Okay, I guess. The first week I was sick. That Guy Who Runs This Joint had a case of Captain Trips, and brought it to work with him, even though we all begged him to stay home until he was better. But no, he came in anyway, dragging it behind him like a pestilent tail, and the next morning I woke up with a bright and shiny throat lining. Felt like crap the entire week, so all I did was work and sleep.
How about July 4th weekend?
Bought a bottle of good vodka and some fixings, drank Bloody Marys and Dirty Martinis all weekend. Went downtown the night of the 4th, where as it turned out most of the Wilmington cops were taking the night off to watch fireworks I guess, and hardly anyone was out directing traffic. The friend who dropped me off told me later it took him over an hour to get out of the downtown area due to the congestion. Met some friends at Front Street Brewery and decided to work my way down their list of beer specials. That was a fun mistake. It was a decent time, but there was a band playing, and they started getting loud, and I am old now, so by the end of it I could barely hear anything above their renditions of country songs I would never actually buy but still know all the words to, like "Friends In Low Places," and "You Never Even Call Me By My Name." It is to my everlasting regret that I know these songs by heart, just through hearing them repeatedly banged out in bars by weekend honky-tonkers.
And the wedding?
It was nice.

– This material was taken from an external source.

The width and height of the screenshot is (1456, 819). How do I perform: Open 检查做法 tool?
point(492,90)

I'll make a separate post about it later this week.
You wore a "good" baseball hat, "clean" T-shirt, and jeans, and embarrassed everyone around you, didn't you?
Ha, no. I wore a snappy shirt, nice tie, dress pants and shoes. It was too hot to wear my suit jacket. I don't often say this about myself, but I looked pretty sharp for an old guy. Compared to some folks there I was a bit overdressed. It was a casual wedding.

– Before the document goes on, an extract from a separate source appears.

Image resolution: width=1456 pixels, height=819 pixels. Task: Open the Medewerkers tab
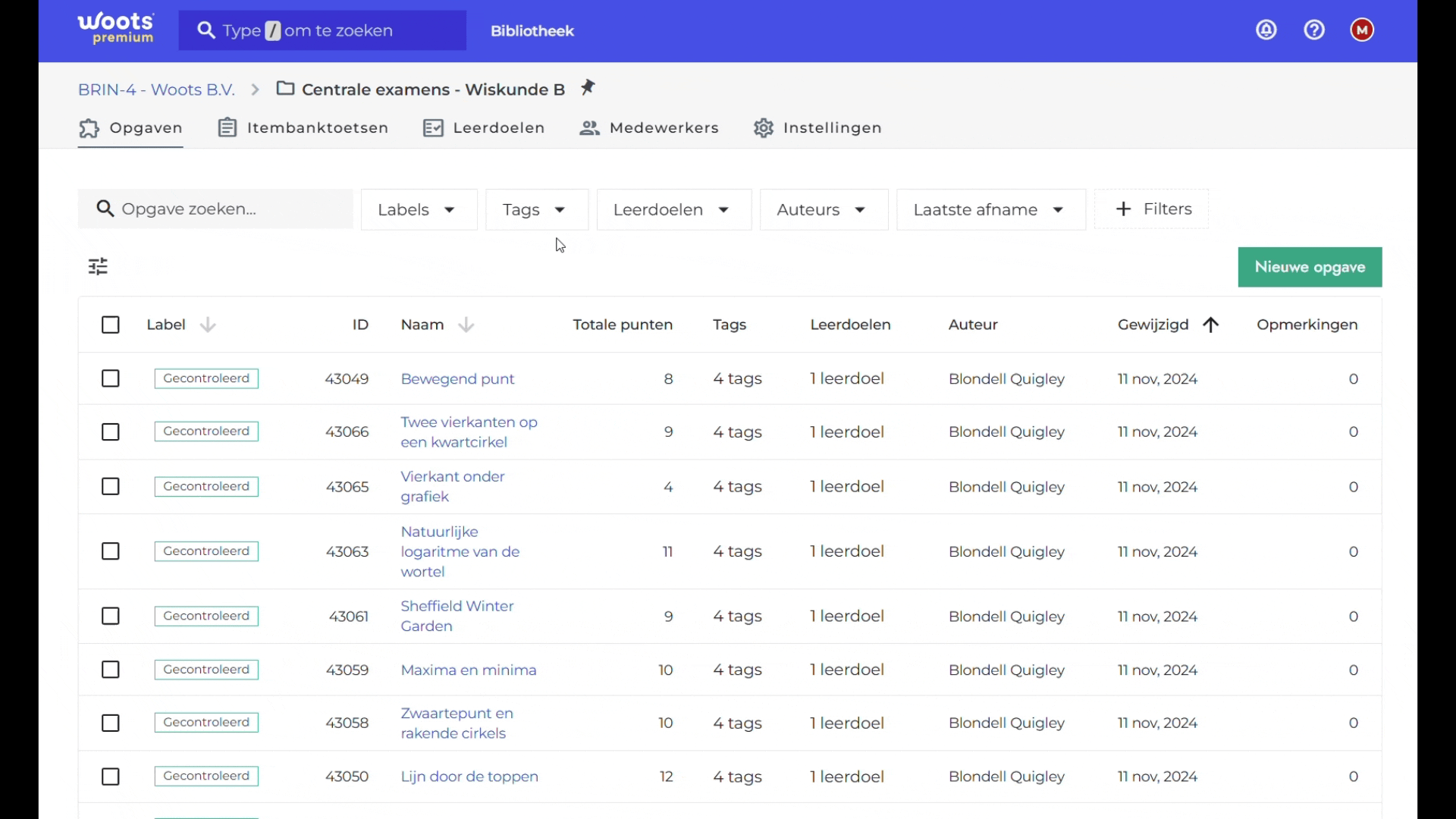click(x=649, y=128)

Like I said, I'll post all about it later.
Did you see Batman?
I did. Despite the absolutely fucktarded last ten minutes or so, and some stupid moments throughout which made me wince, much to my surprise I enjoyed the hell out of it. I wasn't a huge fan of the first movie. Tell you one thing - there will be approximately 800 Jokers walking the streets of downtown Wilmington this Halloween.
I'll make a longer post about it in a week or so, after most everyone's seen it and I won't have to worry much about spoilers.
Let's stop fucking about, here. Did you finish this mysterious project you keep going on and on about while simultaneously saying you're not going to talk about it?
That's an awkward sentence. No, I didn't finish, but I knew I wasn't going to finish everything. I just wanted to finish the most important parts, which I did. I am close enough to be able to talk about it - 90% done, I'd say. I just needed a break to concentrate on those important parts. I used to say that I never had the time for what I wanted to do, and whenever I did have the time I always had an excuse. Now time and excuse were both in short supply.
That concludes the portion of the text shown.